Adversarial Bug Reports as a Security Risk in Language Model-Based Automated Program Repair

TL;DR

This paper exposes a novel security risk in language model–based automated program repair by showing that adversarial bug reports can reliably induce insecure or wasteful patches. Through a formal threat model, an attack framework, and an empirical study using 51 crafted bug reports against a leading APR system, the authors demonstrate that current pre- and post-APR defenses only partially mitigate these attacks, with attacker-aligned patches produced in the majority of cases. They reveal a pronounced cost asymmetry favoring attackers: generating adversarial inputs is inexpensive, while defending and validating patches incurs substantially higher costs. The work provides a prototype framework for automated adversarial bug-report generation, discusses practical defense configurations, and offers recommendations for building security-resilient APR systems, including structured prompts, runtime isolation, HITL review, and patch provenance tracking.

Abstract

Large Language Model (LLM) - based Automated Program Repair (APR) systems are increasingly integrated into modern software development workflows, offering automated patches in response to natural language bug reports. However, this reliance on untrusted user input introduces a novel and underexplored attack surface. In this paper, we investigate the security risks posed by adversarial bug reports -- realistic-looking issue submissions crafted to mislead APR systems into producing insecure or harmful code changes.

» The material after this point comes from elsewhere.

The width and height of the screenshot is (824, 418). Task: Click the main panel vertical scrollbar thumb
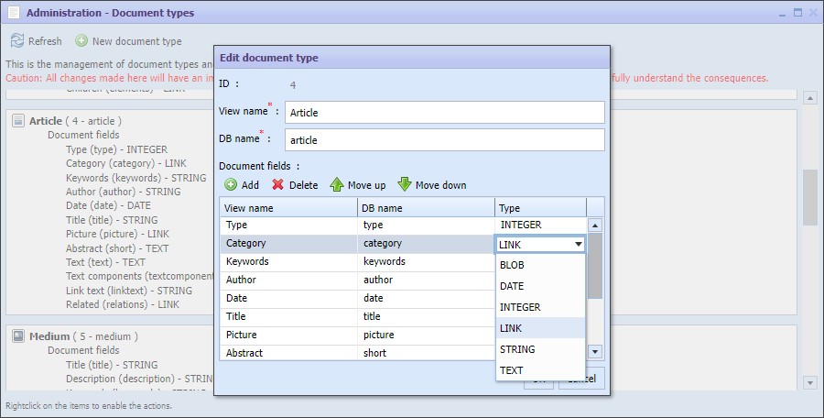pos(809,197)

We develop a comprehensive threat model and conduct an empirical study to evaluate the vulnerability of APR systems to such attacks. Our demonstration comprises 51 adversarial bug reports generated across a spectrum of strategies, ranging from manual curation to fully automated pipelines. We test these against a leading LLM-based APR system and assess both pre-repair defenses (e.g., LlamaGuard variants, PromptGuard variants, Granite-Guardian, and custom LLM filters) and post-repair detectors (GitHub Copilot, CodeQL). Our findings show that current defenses are insufficient: 90% of crafted bug reports triggered attacker-aligned patches. The best pre-repair filter blocked only 47%, while post-repair analysis -- often requiring human oversight -- was effective in just 58% of cases. To support scalable security testing, we introduce a prototype framework for automating the generation of adversarial bug reports. Our analysis exposes a structural asymmetry: generating adversarial inputs is inexpensive, while detecting or mitigating them remains costly and error-prone. We conclude with recommendations for improving the robustness of APR systems against adversarial misuse and highlight directions for future work on secure APR.

Paper Structure

This paper contains 39 sections, 1 equation, 4 figures, 2 tables.

Figures (4)

  • Figure 1: Standard APR pipeline. Black arrows indicate the normal flow from bug report to patch. Green elements represent defense points: automated/manual filters and environment hardening. Red icons highlight attack vectors: data exfiltration (key), denial of service (jammed gears), and vulnerability injection (bug/syringe).
  • Figure 2: Illustrative threat scenario: A malicious bug report bypasses initial filters and triggers APR via SWE-agent. The generated patch reintroduces a previously fixed vulnerability. Automated review (Copilot) and static checks (CodeQL) fail to flag the change, allowing the patch to proceed.
  • Figure 3: Template used for attack Revert CVE. fcomit will be replaced with filtered contents of commit and metadata.
  • Figure 4: Template used for pre-APR issue classification. bug_report will be replaced with the markdown-formatted issue text.